**Problem details:**
Given the listing that follows, report all lines in which the string "investigator" occurs.

**Data for review:**
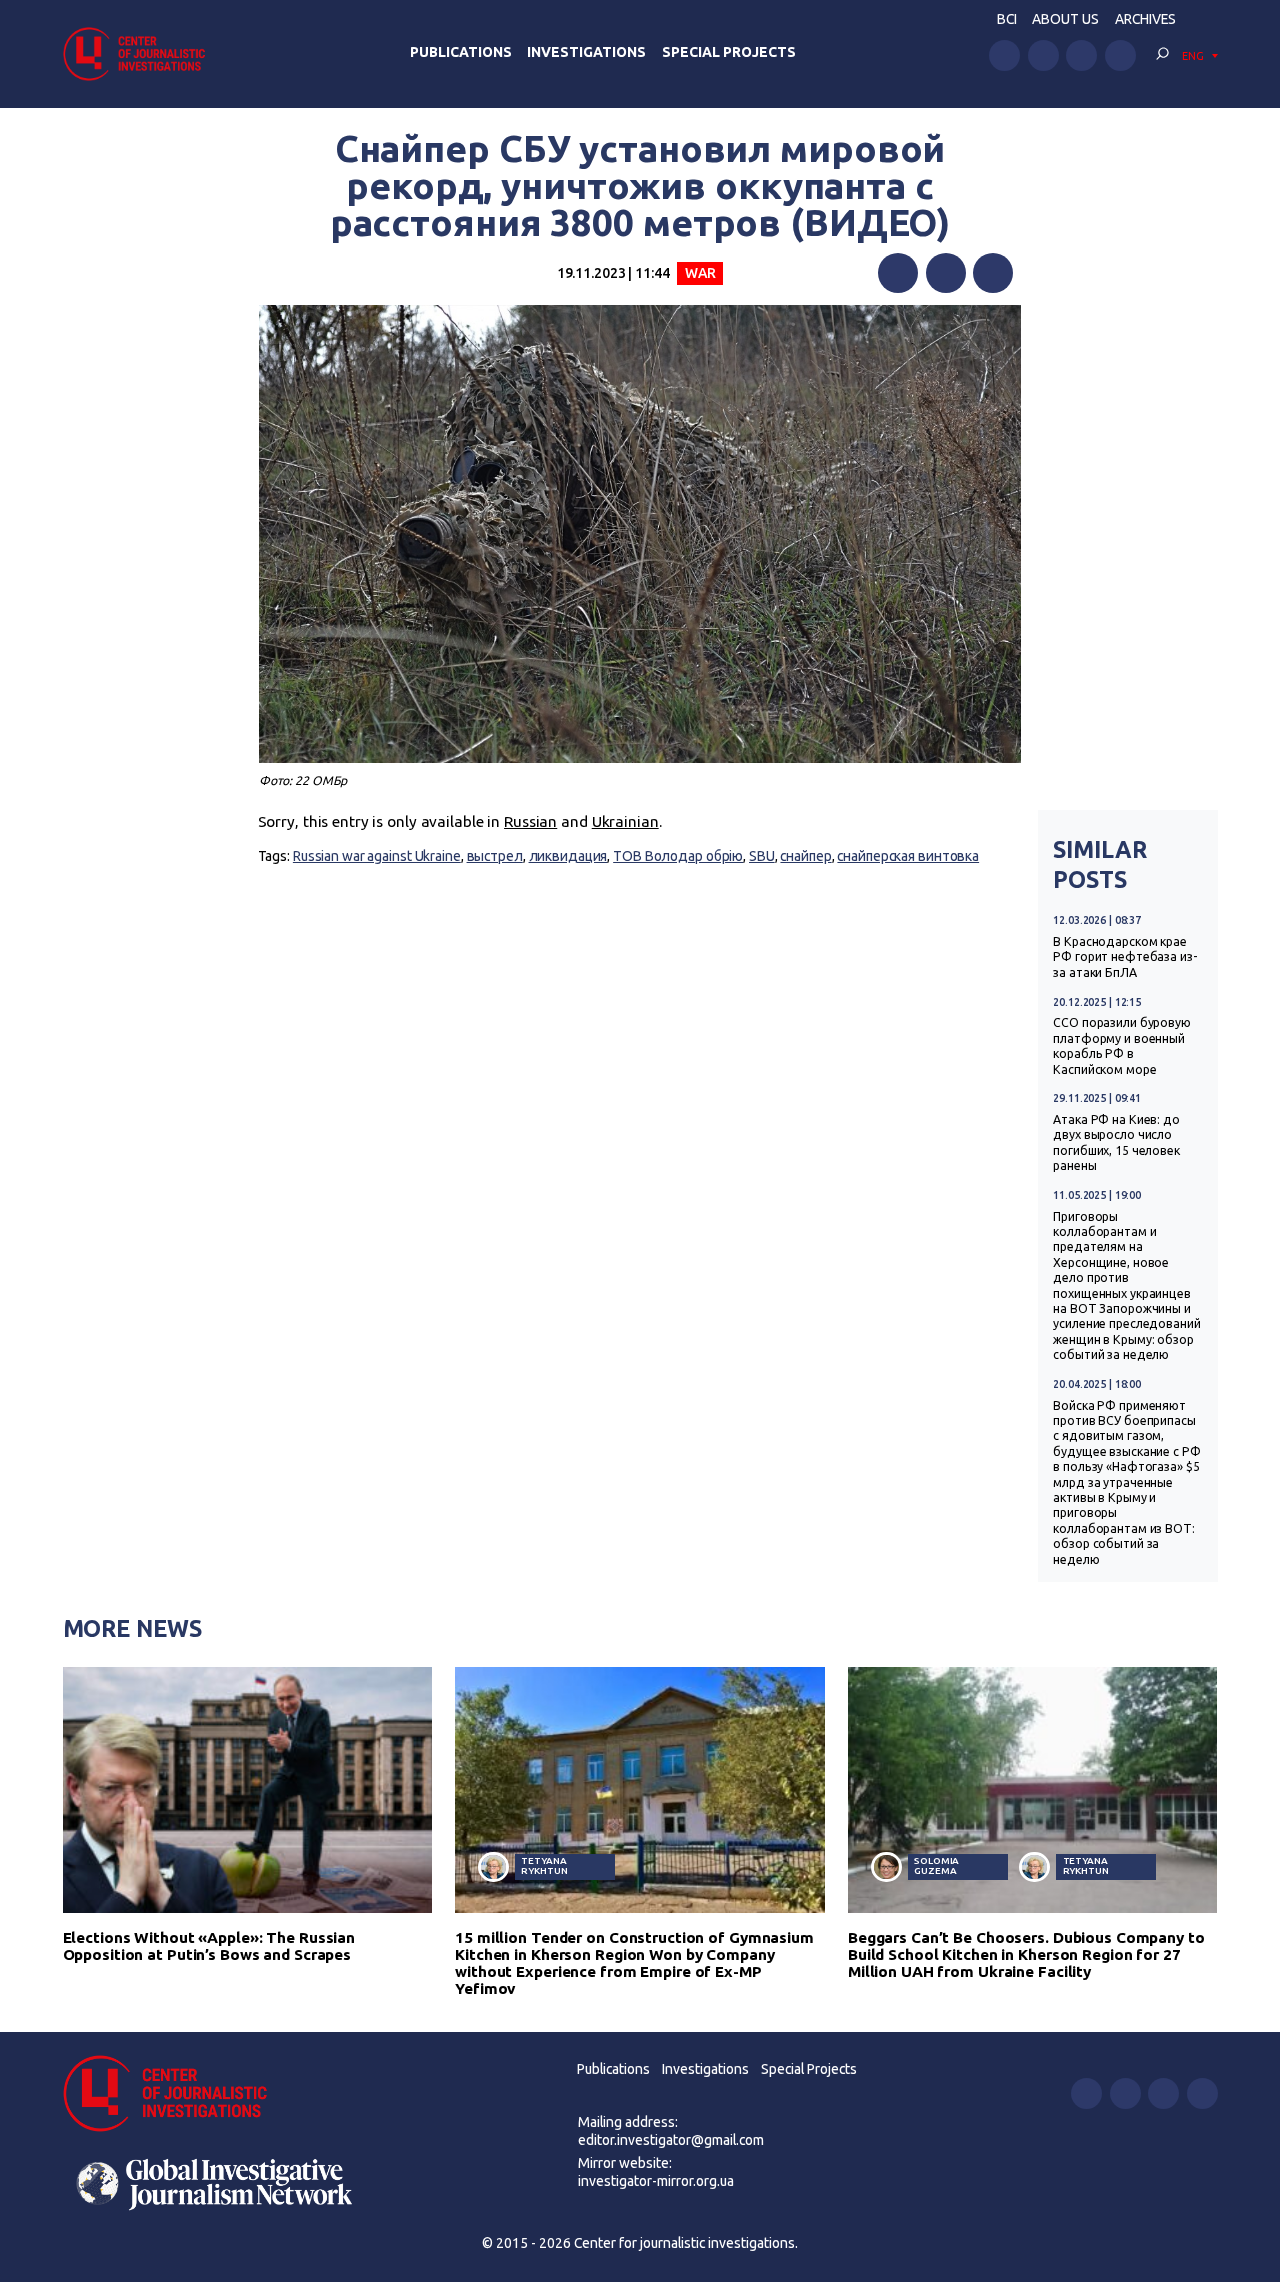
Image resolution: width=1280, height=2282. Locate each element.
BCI (1007, 19)
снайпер (805, 856)
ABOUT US (1065, 19)
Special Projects (729, 52)
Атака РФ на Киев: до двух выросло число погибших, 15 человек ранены (1116, 1142)
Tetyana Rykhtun (544, 1865)
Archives (1145, 19)
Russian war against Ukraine (377, 856)
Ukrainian (625, 821)
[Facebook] (898, 273)
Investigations (586, 52)
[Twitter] (946, 273)
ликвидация (568, 856)
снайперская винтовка (908, 856)
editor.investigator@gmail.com (671, 2140)
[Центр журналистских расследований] (140, 53)
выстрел (495, 856)
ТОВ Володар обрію (678, 856)
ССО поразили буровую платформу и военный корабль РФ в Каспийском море (1122, 1045)
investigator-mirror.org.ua (656, 2181)
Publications (461, 52)
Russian (530, 821)
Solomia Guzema (936, 1865)
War (700, 273)
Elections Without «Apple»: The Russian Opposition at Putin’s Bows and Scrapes (209, 1946)
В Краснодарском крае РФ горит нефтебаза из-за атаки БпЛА (1125, 957)
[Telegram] (993, 273)
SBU (762, 856)
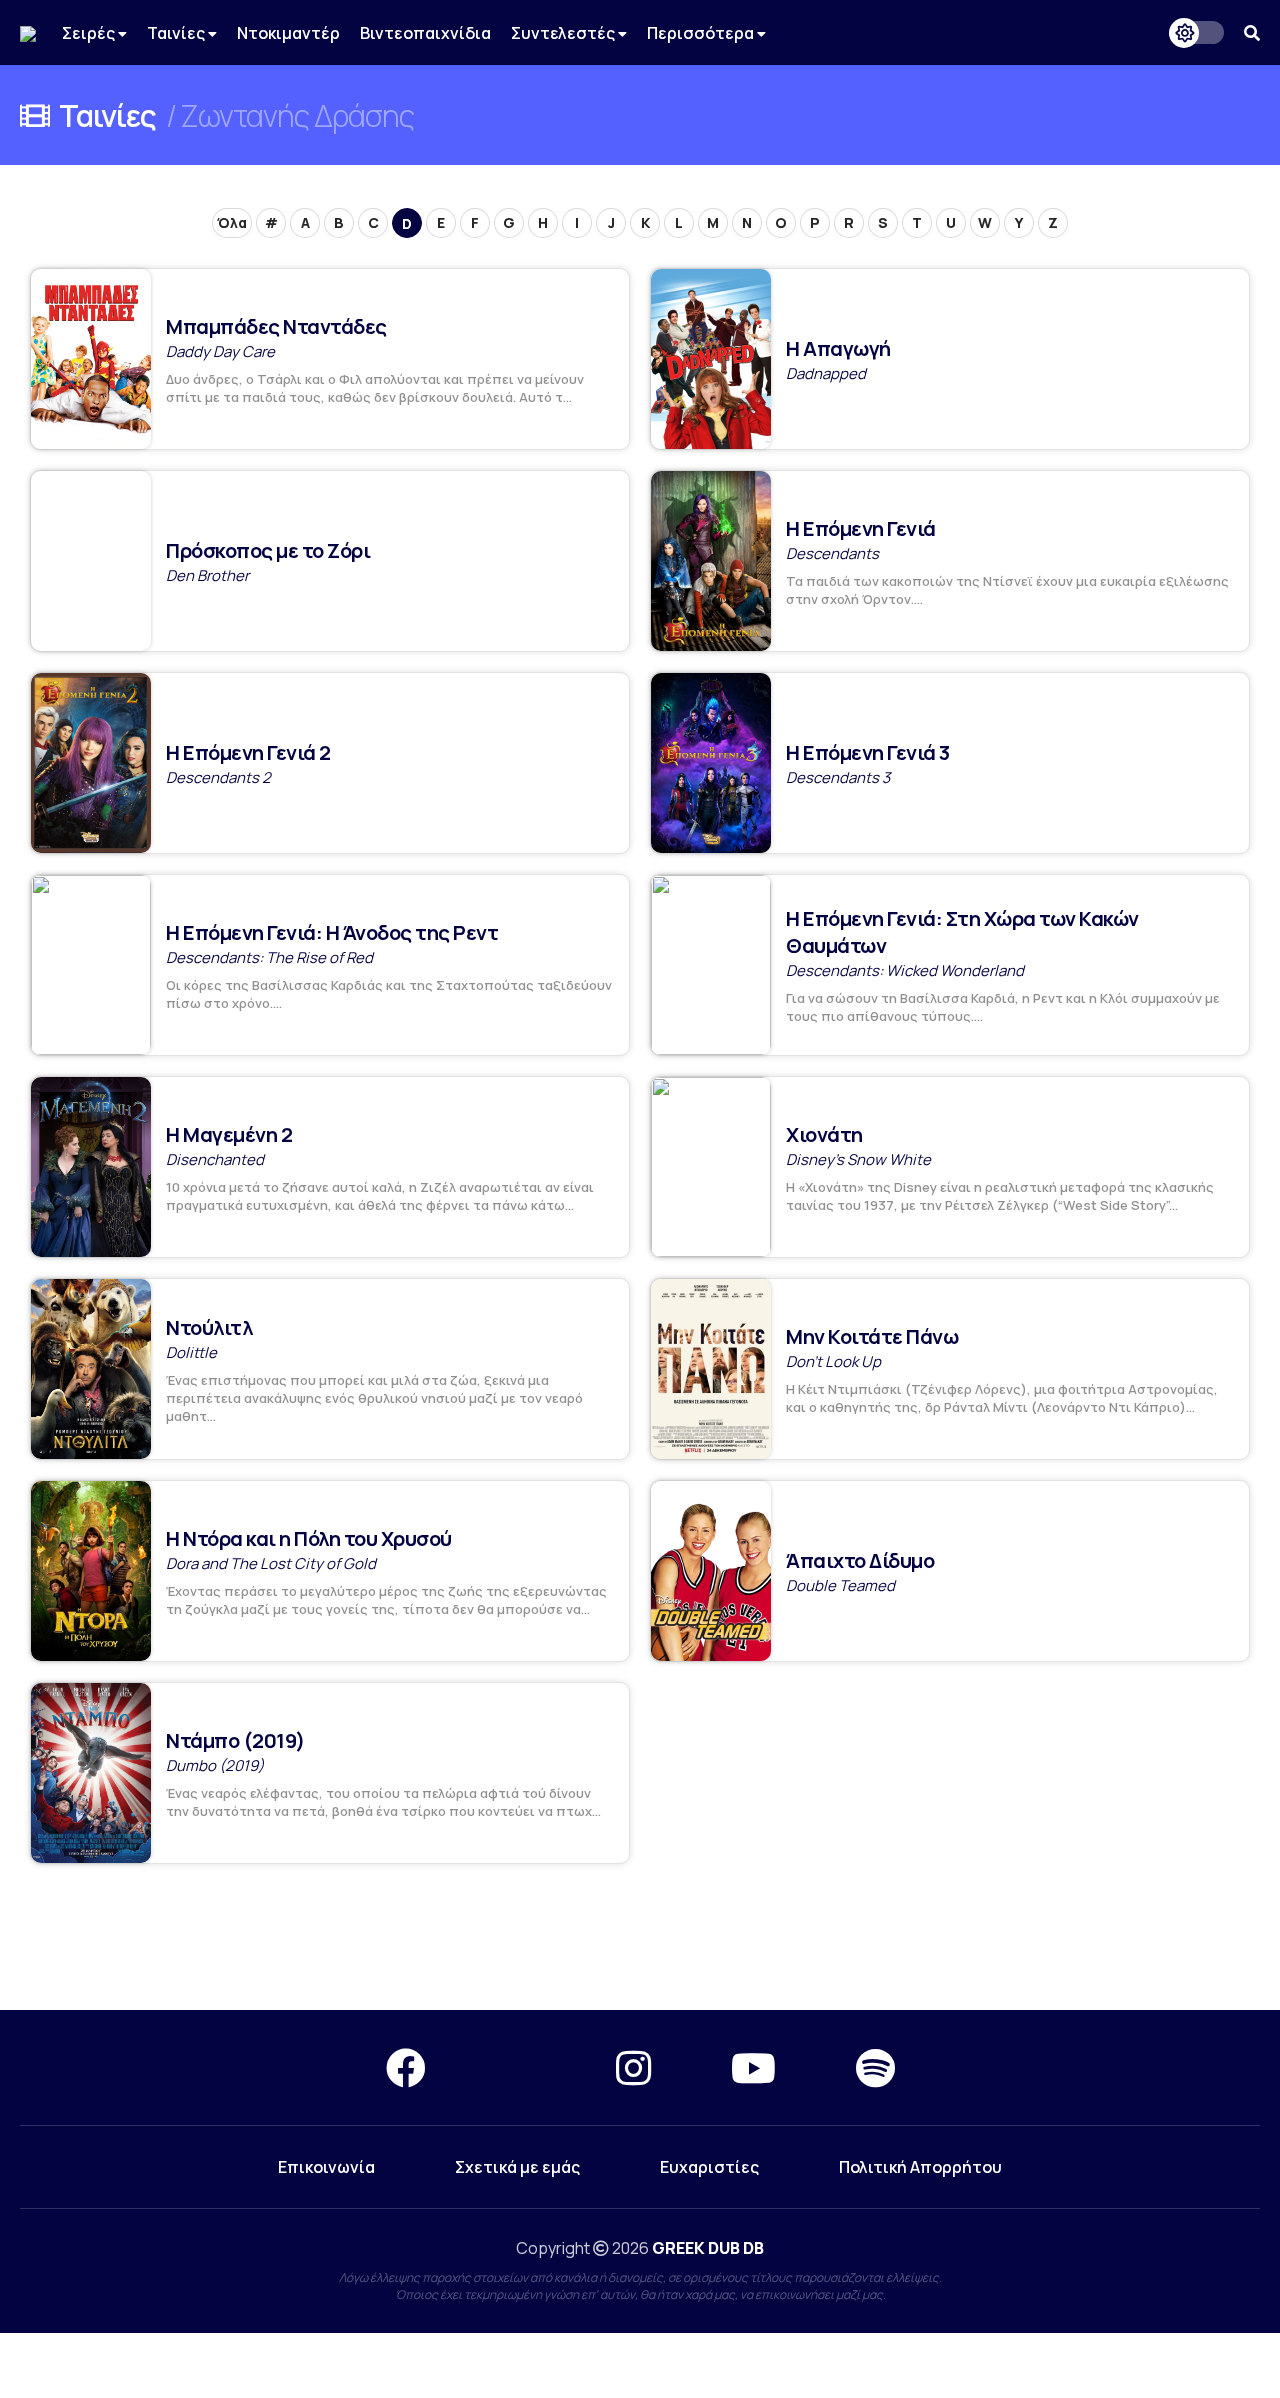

**Solution to the problem:**
editor.investigator@gmail.com (671, 2140)
investigator-mirror.org.ua (656, 2181)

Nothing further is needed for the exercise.